The structure of 10-methylpyrido[4,3-a]phenazine 3a (CCDC 2430533) was further confirmed by X-ray crystallography (Figure 2). Suitable single crystals were obtained by slow evaporation of acetonitrile from a saturated solution of the pyridophenazine in an open vessel.

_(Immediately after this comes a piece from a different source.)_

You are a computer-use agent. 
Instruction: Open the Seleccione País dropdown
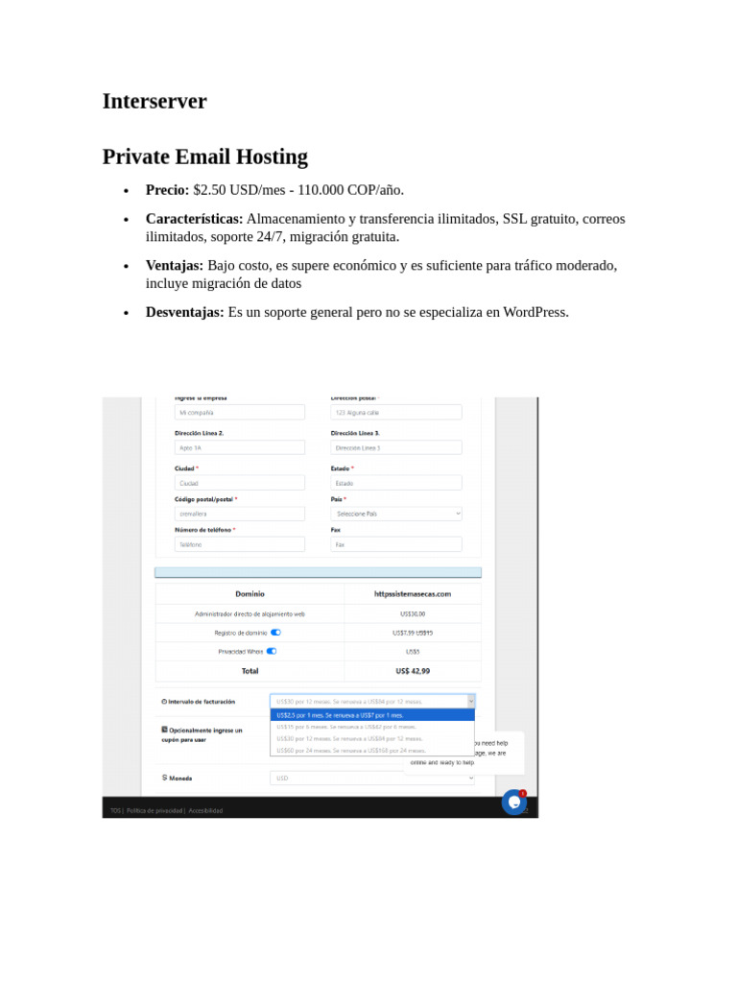[x=396, y=514]
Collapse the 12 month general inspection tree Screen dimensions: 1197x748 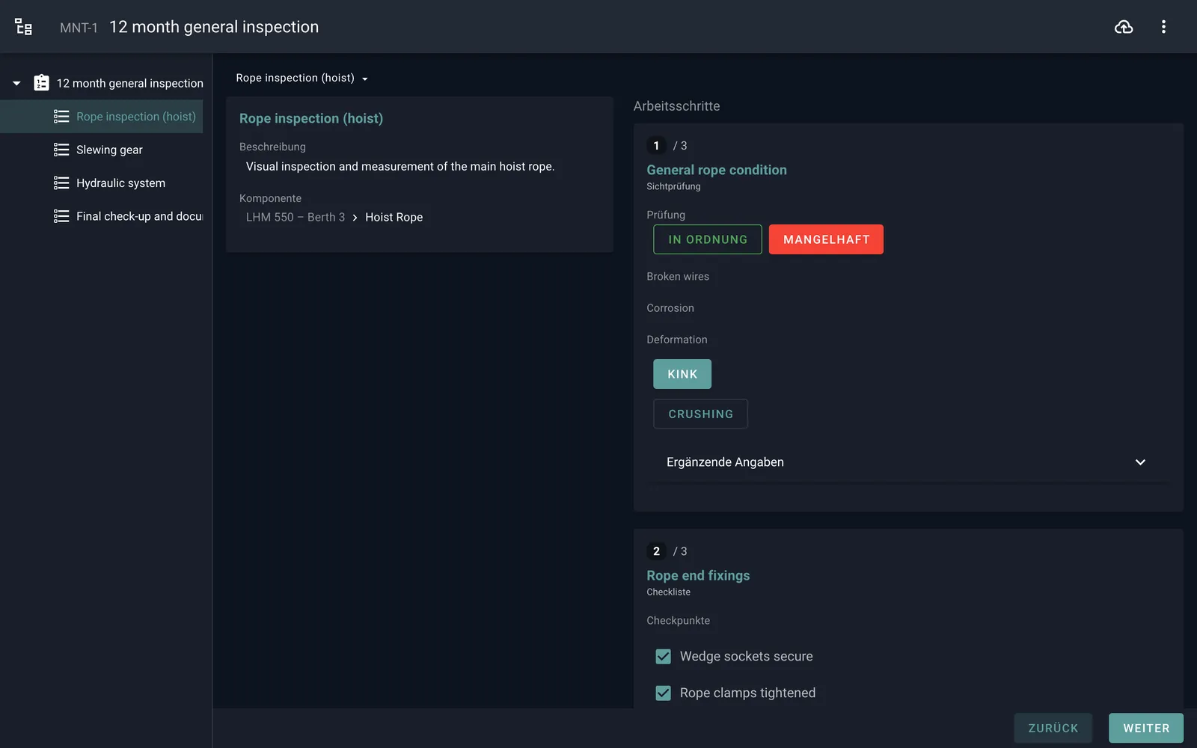tap(16, 83)
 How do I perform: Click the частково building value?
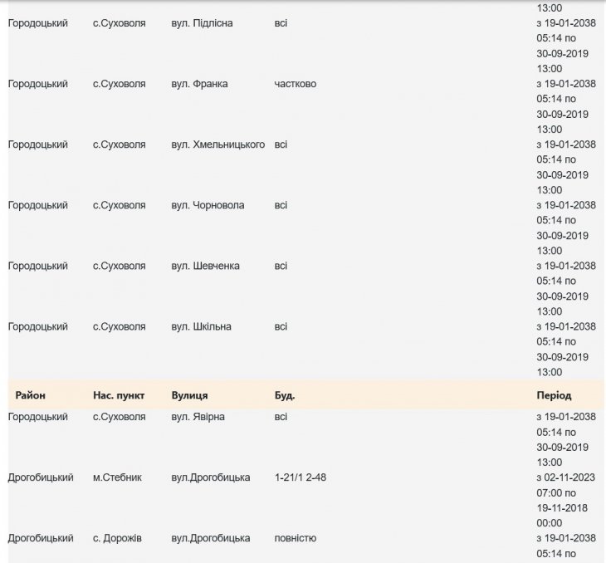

Molecules 3a crystallize in the orthorhombic system, space group Pca2₁, with unit cell dimensions a = 14.33537(19) Å, b = 4.48067(6) Å, c = 36.1452(5) Å, V = 2321.68(5) ų, and Z = 8. As expected, all four aromatic rings are coplanar. Due to multiple intermolecular contacts (Figure 3a), indicating the presence of π-π interactions, the molecular packing in the crystal is formed by the formation of stacks along the crystallographic b axis (Figure. 3b). Regular layers approximately 7.89 Å wide are formed along the crystallographic c-axis, with an average interlayer distance of 0.89 Å (Figure 3c).

4. Conclusions

An efficient protocol for the synthesis of potentially bioactive 10R-pyrido[4,3-a]phenazines has been developed. The effectiveness of both acidic and basic catalysis for the intramolecular cyclization has been demonstrated. Representatives of this poorly studied heterocyclic system, including a previously unknown parent compound, have been obtained. The structural similarity to known phenazine derivatives with valuable properties suggests the potential utility of the synthesized products for further investigation of their practical applications. Studies on the biological activity of these compounds are currently underway.